- **MATERIAL PROVIDED**:
━━━━━━━━━━━━━━━━━━━━━━━━━━━━━━
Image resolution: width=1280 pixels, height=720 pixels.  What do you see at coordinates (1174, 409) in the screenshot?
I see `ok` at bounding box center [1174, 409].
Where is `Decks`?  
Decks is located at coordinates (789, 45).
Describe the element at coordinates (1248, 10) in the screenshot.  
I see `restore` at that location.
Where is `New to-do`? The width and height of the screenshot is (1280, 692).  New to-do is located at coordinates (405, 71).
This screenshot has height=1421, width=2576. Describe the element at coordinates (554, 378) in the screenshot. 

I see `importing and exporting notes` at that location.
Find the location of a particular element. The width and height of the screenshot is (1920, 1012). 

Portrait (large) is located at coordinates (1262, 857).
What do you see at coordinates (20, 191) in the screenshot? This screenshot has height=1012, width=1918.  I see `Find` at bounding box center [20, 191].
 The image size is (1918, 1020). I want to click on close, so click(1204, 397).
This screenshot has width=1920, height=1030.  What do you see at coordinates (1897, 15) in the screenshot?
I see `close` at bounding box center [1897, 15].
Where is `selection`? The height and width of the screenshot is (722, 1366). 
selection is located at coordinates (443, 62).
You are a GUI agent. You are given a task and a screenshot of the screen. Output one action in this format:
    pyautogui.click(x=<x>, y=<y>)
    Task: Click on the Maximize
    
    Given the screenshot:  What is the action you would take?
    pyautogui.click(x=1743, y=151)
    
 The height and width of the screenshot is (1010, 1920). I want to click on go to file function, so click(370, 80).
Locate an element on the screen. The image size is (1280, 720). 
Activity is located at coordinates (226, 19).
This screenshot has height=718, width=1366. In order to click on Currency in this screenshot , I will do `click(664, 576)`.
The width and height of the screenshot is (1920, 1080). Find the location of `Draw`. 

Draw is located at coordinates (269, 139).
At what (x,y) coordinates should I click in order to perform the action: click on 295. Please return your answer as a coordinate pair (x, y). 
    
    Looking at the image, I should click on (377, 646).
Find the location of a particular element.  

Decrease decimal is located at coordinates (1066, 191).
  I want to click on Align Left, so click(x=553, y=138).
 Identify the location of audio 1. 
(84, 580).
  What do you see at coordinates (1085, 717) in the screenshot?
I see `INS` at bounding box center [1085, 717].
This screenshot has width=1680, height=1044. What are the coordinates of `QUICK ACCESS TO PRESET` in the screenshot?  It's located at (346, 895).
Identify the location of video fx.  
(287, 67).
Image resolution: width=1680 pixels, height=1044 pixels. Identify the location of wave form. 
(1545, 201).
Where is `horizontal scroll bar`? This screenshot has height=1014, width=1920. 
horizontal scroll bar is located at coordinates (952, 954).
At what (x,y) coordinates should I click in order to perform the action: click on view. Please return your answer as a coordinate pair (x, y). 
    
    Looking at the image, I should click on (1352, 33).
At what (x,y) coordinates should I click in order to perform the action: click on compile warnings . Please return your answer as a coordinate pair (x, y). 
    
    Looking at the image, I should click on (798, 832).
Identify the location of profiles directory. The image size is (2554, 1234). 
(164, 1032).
━━━━━━━━━━━━━━━━━━━━━━━━━━━━━━
- **WHAT YOU SHOULD DO**:
Recast every line of the items above as a Markdown table with the columns "Row" and "Line". Number the rows in order and omit blank lines.

- **OUTPUT**:
| Row | Line |
|---|---|
| 1 | Image resolution: width=1280 pixels, height=720 pixels.  What do you see at coordinates (1174, 409) in the screenshot? |
| 2 | I see `ok` at bounding box center [1174, 409]. |
| 3 | Where is `Decks`?   |
| 4 | Decks is located at coordinates (789, 45). |
| 5 | Describe the element at coordinates (1248, 10) in the screenshot.   |
| 6 | I see `restore` at that location. |
| 7 | Where is `New to-do`? The width and height of the screenshot is (1280, 692).  New to-do is located at coordinates (405, 71). |
| 8 | This screenshot has height=1421, width=2576. Describe the element at coordinates (554, 378) in the screenshot.  |
| 9 | I see `importing and exporting notes` at that location. |
| 10 | Find the location of a particular element. The width and height of the screenshot is (1920, 1012).  |
| 11 | Portrait (large) is located at coordinates (1262, 857). |
| 12 | What do you see at coordinates (20, 191) in the screenshot? This screenshot has height=1012, width=1918.  I see `Find` at bounding box center [20, 191]. |
| 13 |  The image size is (1918, 1020). I want to click on close, so click(1204, 397). |
| 14 | This screenshot has width=1920, height=1030.  What do you see at coordinates (1897, 15) in the screenshot? |
| 15 | I see `close` at bounding box center [1897, 15]. |
| 16 | Where is `selection`? The height and width of the screenshot is (722, 1366).  |
| 17 | selection is located at coordinates (443, 62). |
| 18 | You are a GUI agent. You are given a task and a screenshot of the screen. Output one action in this format: |
| 19 |     pyautogui.click(x=<x>, y=<y>) |
| 20 |     Task: Click on the Maximize |
| 21 |     Given the screenshot:  What is the action you would take? |
| 22 |     pyautogui.click(x=1743, y=151) |
| 23 |  The height and width of the screenshot is (1010, 1920). I want to click on go to file function, so click(370, 80). |
| 24 | Locate an element on the screen. The image size is (1280, 720).  |
| 25 | Activity is located at coordinates (226, 19). |
| 26 | This screenshot has height=718, width=1366. In order to click on Currency in this screenshot , I will do `click(664, 576)`. |
| 27 | The width and height of the screenshot is (1920, 1080). Find the location of `Draw`.  |
| 28 | Draw is located at coordinates (269, 139). |
| 29 | At what (x,y) coordinates should I click in order to perform the action: click on 295. Please return your answer as a coordinate pair (x, y).  |
| 30 |     Looking at the image, I should click on (377, 646). |
| 31 | Find the location of a particular element.   |
| 32 | Decrease decimal is located at coordinates (1066, 191). |
| 33 |   I want to click on Align Left, so click(x=553, y=138). |
| 34 |  Identify the location of audio 1.  |
| 35 | (84, 580). |
| 36 |   What do you see at coordinates (1085, 717) in the screenshot? |
| 37 | I see `INS` at bounding box center [1085, 717]. |
| 38 | This screenshot has width=1680, height=1044. What are the coordinates of `QUICK ACCESS TO PRESET` in the screenshot?  It's located at (346, 895). |
| 39 | Identify the location of video fx.   |
| 40 | (287, 67). |
| 41 | Image resolution: width=1680 pixels, height=1044 pixels. Identify the location of wave form.  |
| 42 | (1545, 201). |
| 43 | Where is `horizontal scroll bar`? This screenshot has height=1014, width=1920.  |
| 44 | horizontal scroll bar is located at coordinates (952, 954). |
| 45 | At what (x,y) coordinates should I click in order to perform the action: click on view. Please return your answer as a coordinate pair (x, y).  |
| 46 |     Looking at the image, I should click on (1352, 33). |
| 47 | At what (x,y) coordinates should I click in order to perform the action: click on compile warnings . Please return your answer as a coordinate pair (x, y).  |
| 48 |     Looking at the image, I should click on (798, 832). |
| 49 | Identify the location of profiles directory. The image size is (2554, 1234).  |
| 50 | (164, 1032). |